The first to go against the team of hackers was the Google Nexus 6P. The team successfully installed a rogue application on the flagship, a feat that earned them $100,000. The team combined two bugs and then leveraged other vulnerabilities within the Android OS on their way to successfully breaching the Google Nexus 6P three times. As a result, they were awarded bonus points with respect to the sniper, strength and stealth classes. In the end, Google was eventually parting with up to $102,500 for the successful hack of the Nexus 6P, with the team bagging a total of 29 points towards earning the Master of Pwn.
The next in line was the Apple iPhone 6S and just like the Google Nexus 6P, there was success in breaching the Apple phone. However, the vulnerability did not persist after the phone was restarted, meaning the success is considered partial. Nonetheless, this earned the team a total of $60,000 but no points were awarded towards the Master of Pwn.
The same team also targeted the iPhone 6S with another attack aimed at stealing photos stored on the phone. This attempt was a success and earned them a total of $52,500 alongside 16 points for sniper and stealth, adding to the initial 29 collected from Google Nexus 6P hacking.
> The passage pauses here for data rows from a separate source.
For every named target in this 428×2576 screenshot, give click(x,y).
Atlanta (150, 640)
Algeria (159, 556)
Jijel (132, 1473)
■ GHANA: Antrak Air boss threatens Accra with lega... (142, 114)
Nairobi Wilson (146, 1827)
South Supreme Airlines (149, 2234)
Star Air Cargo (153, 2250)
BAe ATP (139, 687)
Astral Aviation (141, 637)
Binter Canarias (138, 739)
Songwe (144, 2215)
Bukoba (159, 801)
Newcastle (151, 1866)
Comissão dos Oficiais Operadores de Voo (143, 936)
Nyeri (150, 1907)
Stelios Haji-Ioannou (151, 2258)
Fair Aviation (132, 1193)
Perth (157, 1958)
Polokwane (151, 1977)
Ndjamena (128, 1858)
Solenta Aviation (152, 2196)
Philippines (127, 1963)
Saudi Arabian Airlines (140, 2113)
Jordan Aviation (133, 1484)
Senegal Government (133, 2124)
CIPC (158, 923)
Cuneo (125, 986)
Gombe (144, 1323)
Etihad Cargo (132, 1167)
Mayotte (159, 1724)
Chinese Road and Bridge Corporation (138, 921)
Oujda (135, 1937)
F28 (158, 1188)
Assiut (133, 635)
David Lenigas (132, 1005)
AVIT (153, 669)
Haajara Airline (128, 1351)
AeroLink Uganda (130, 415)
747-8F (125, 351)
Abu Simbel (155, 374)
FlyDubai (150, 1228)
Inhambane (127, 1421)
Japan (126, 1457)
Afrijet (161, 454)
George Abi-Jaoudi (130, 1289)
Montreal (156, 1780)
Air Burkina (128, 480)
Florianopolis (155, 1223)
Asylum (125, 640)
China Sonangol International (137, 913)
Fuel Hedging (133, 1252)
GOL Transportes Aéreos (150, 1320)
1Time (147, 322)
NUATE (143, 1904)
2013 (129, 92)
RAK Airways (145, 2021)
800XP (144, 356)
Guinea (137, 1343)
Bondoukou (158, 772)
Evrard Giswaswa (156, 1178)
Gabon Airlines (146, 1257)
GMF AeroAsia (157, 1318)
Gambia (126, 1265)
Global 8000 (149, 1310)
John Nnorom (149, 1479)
Given that the Tencent Keen Security Lab Team has made two successful hacking attempts on the Google Nexus 6P and iPhone 6S as well as had partial success with a third attempt on the latter, it was crowned the Master of Pwn with a total of 45 points earned and a cash prize of $215,000.
The team mentioned that it has forwarded details of the vulnerabilities to both Google and Apple and we should be expecting the security holes to be addressed with upcoming software updates.